● 작업 지시
"Image resolution: width=720 pixels, height=540 pixels. I"이 들어 있는 줄에서 시작해 "series-layer is located"가 들어 있는 줄까지의 행만 번호 목록으로 정리하세요. 양 끝 줄도 포함하고, 빈 줄과 그림은 답에서 빼세요.

● 실습 데이터
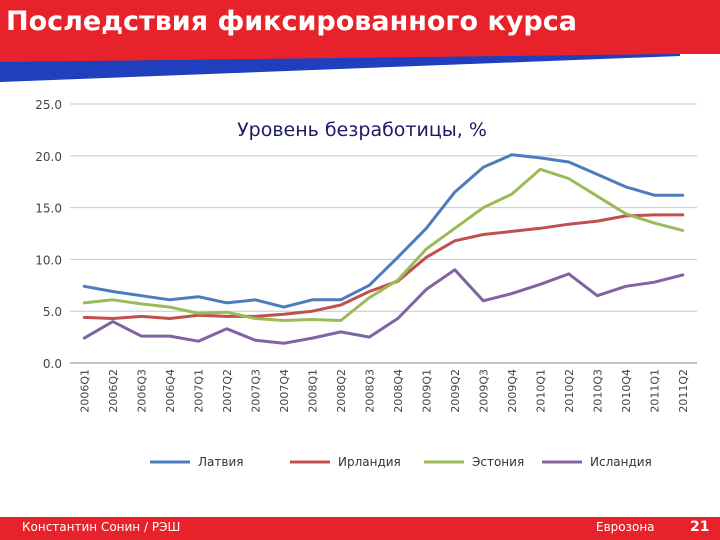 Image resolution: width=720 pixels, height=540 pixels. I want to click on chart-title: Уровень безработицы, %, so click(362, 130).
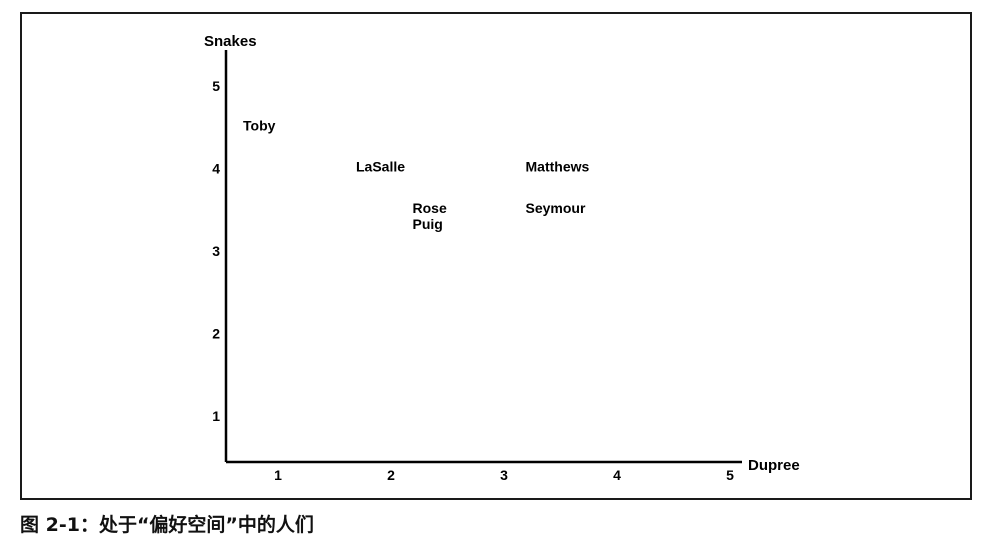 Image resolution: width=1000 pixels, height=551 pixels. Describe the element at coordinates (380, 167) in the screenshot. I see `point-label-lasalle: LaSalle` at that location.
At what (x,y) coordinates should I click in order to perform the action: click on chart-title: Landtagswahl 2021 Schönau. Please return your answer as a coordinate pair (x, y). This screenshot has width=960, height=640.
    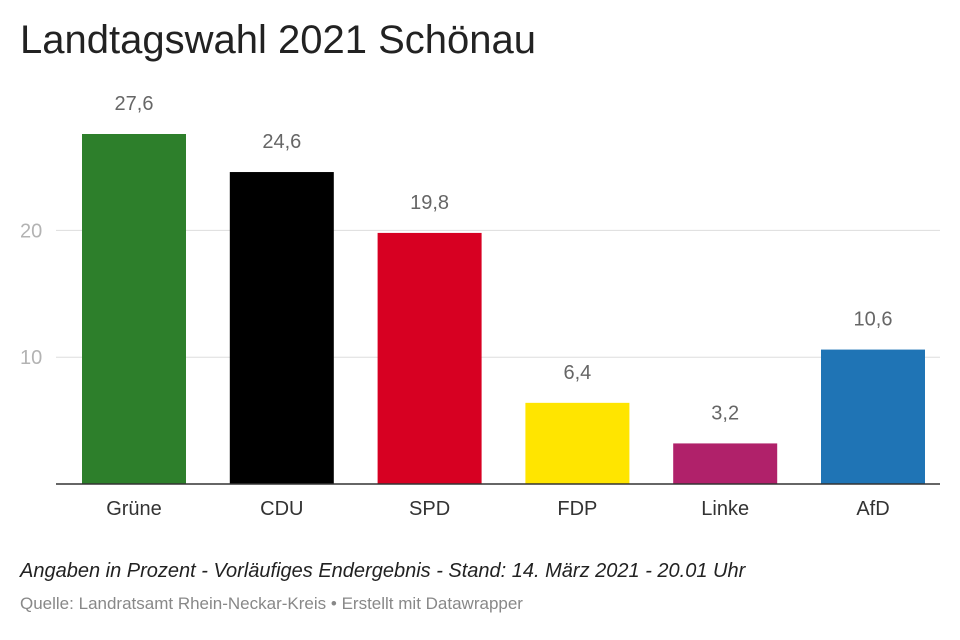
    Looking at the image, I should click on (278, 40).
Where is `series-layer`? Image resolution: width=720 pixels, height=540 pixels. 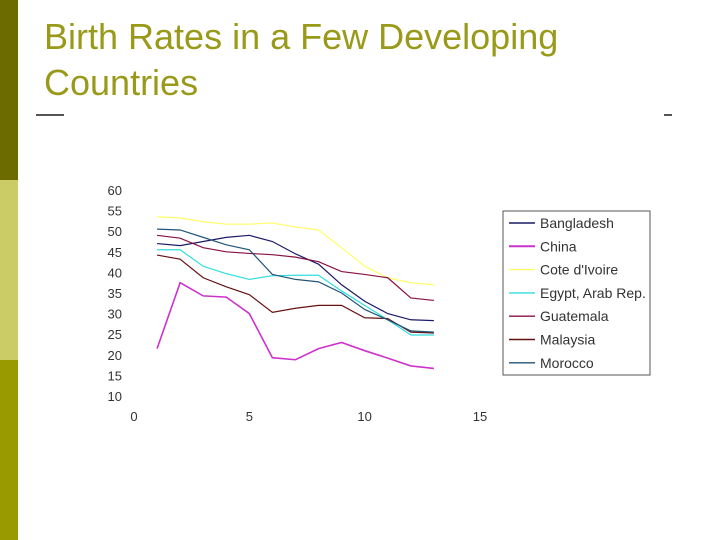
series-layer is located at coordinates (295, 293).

--

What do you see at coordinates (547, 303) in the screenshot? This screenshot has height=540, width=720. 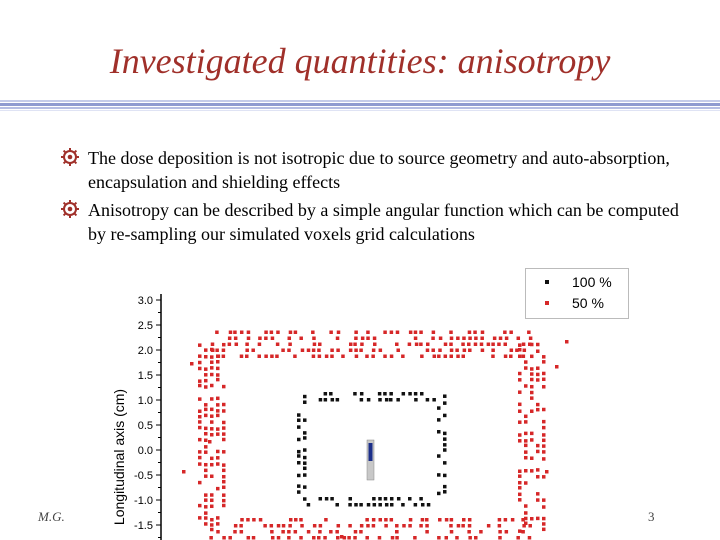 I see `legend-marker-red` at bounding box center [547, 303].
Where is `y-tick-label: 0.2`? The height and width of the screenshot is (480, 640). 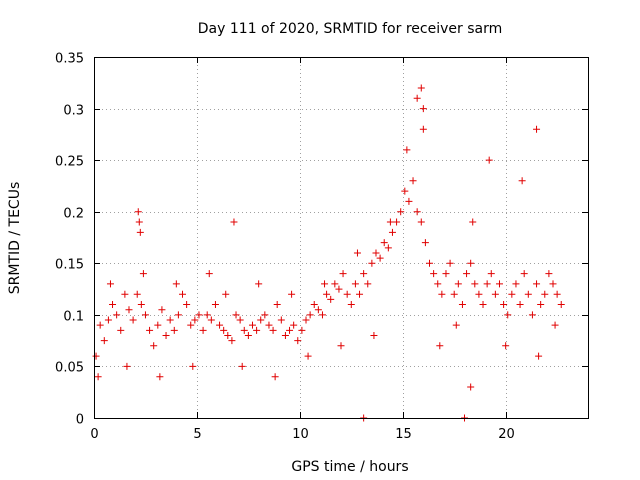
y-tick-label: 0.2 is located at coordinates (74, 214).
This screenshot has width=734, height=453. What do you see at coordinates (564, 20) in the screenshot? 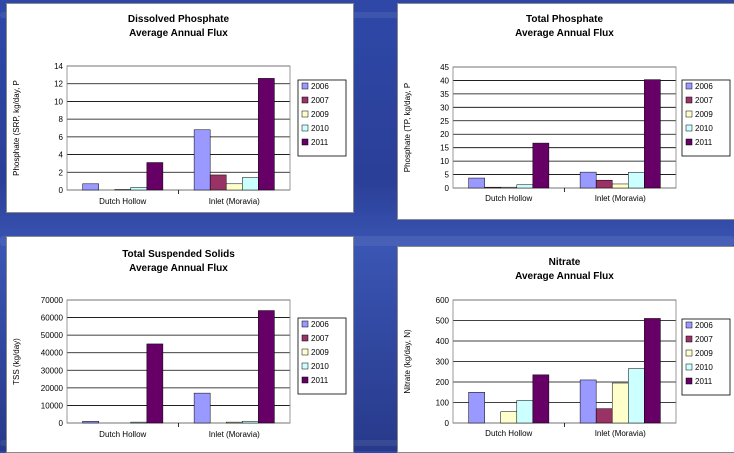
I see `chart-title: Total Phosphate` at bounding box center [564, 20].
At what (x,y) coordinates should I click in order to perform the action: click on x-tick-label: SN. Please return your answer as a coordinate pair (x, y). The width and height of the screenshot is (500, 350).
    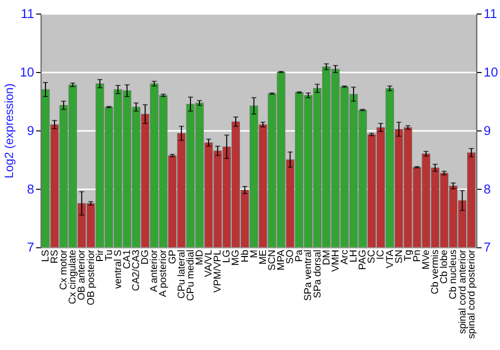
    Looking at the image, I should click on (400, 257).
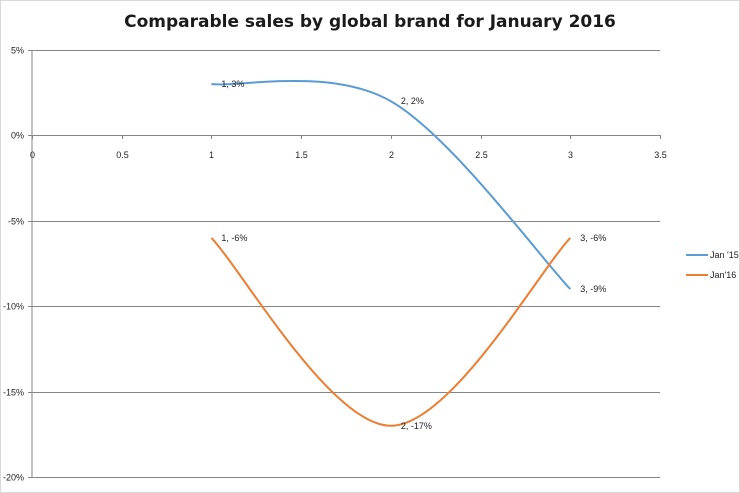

● 응답
1.  Image resolution: width=720 pixels, height=540 pixels. I want to click on chart-title: Уровень безработицы, %, so click(362, 130).
2.  Image resolution: width=1000 pixels, height=551 pixels. Describe the element at coordinates (380, 167) in the screenshot. I see `point-label-lasalle: LaSalle` at that location.
3. At what (x,y) coordinates should I click in order to perform the action: click on chart-title: Landtagswahl 2021 Schönau. Please return your answer as a coordinate pair (x, y). This screenshot has width=960, height=640.
4.     Looking at the image, I should click on (278, 40).
5. Where is `series-layer`? Image resolution: width=720 pixels, height=540 pixels. 
6. series-layer is located at coordinates (295, 293).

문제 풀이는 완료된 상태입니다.